Finance Minister Pranab Mukherjee will leave for the Vietnamese capital Hanoi on Tuesday to attend ADB's 44th annual meeting during which Ministers of several countries including France and Japan will deliberate on ways to deal with rising food and fuel prices.

The annual meeting of the Asian Development Bank is being held at a time when the sky rocketing commodity and fuel prices is threatening to push more and more people below poverty.

Besides Mukherjee, French Finance Minister Christine Lagarde and her Japanese counterpart Yoshihiko Noda are also scheduled to join ADB President Haruhiko Kuroda and the IMF's Deputy Managing Director Naoyuki Shinohara in the deliberations.

 

In all about 3,000 leaders, experts and officials from governments, the private sector, academia, media and civil society are expected to participate in the four-day annual conference of the ADB beginning May 3.

In addition to bilateral meetings with his counterparts from other important nations, Mukherjee will participate at a Governor's Seminar on "Asia 2050: Pursuit of growth, sustainability and well being".

This seminar will discuss the initial findings of the "Asia 2050" study and focus on some of the key issues like sustaining rapid growth, demographic challenges and food security.
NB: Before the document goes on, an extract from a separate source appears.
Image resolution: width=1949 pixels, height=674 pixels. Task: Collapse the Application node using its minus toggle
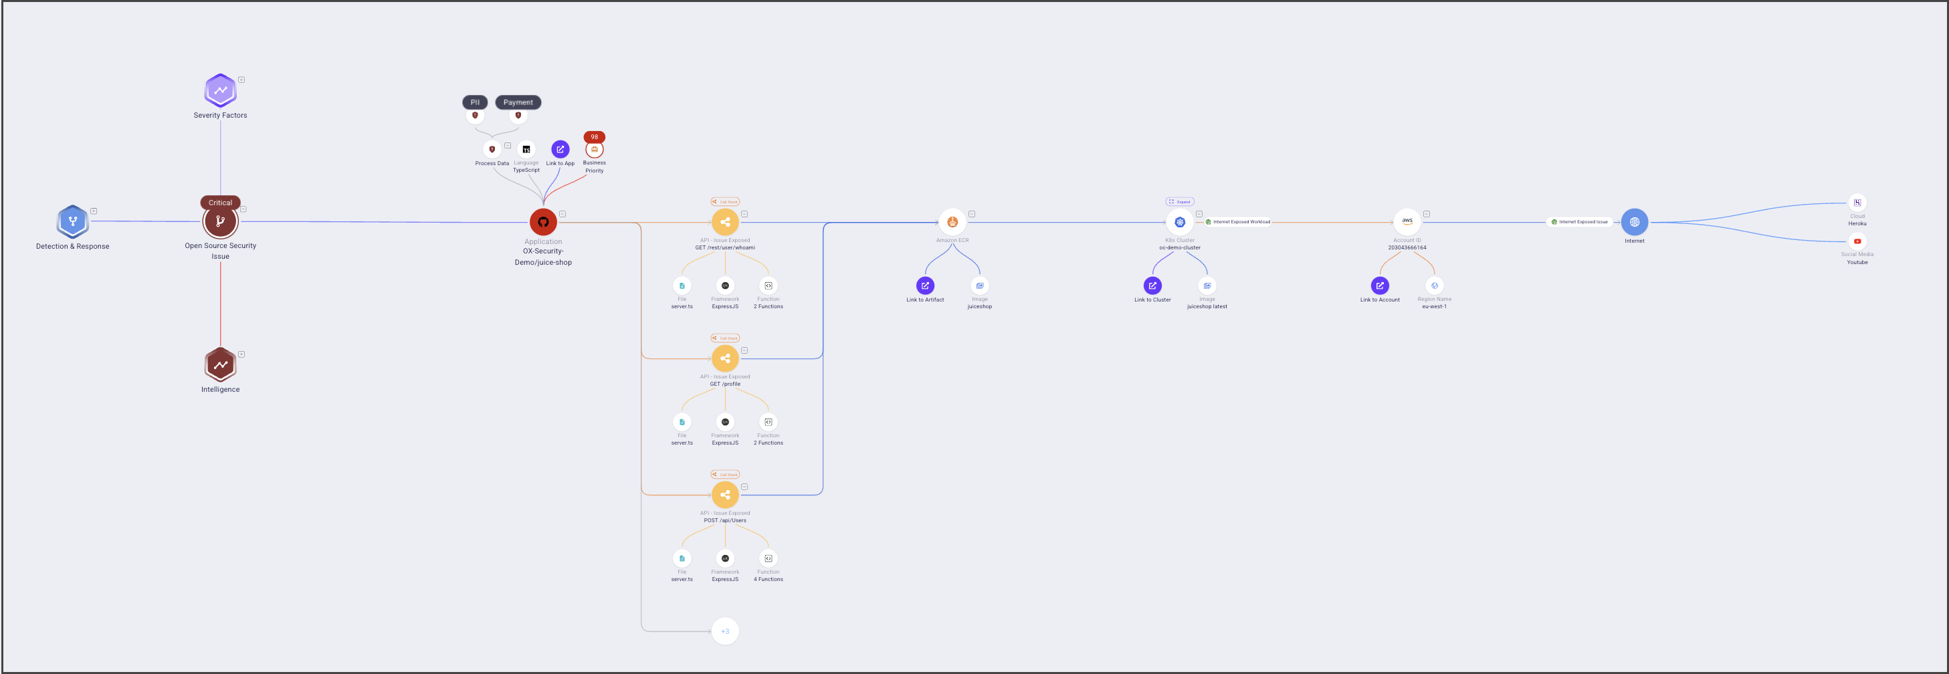(562, 214)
The ADB conference is being held at a time when inflation has become a major issue in the Asian region.
     
According to an ADB report, rising prices are hurting 2 billion people who are living on less than $2 a day, thereby complicating economic and monetary policy.
     
Moreover, floods and earthquakes in the region have added to the pressure.
     
The other important issues that will be deliberated at the conference are environmental degradation and climate change, growing and ageing population and global economic rebalancing.
     
The 44th meeting of the ADB's Board of Governors will assess immediate and long-term hurdles with ministers and senior government officials, business leaders, fellow international financial institutions, and civil society representatives.
     
Asia and the Pacific now accounts for around a quarter of global economic output but this could soar to around 50 per cent by 2050.
     
By then, the region will account for over half the world's population which will be increasingly flooding into the region's cities, using an ever-larger portion of the world's finite resources and generating a bigger carbon footprint.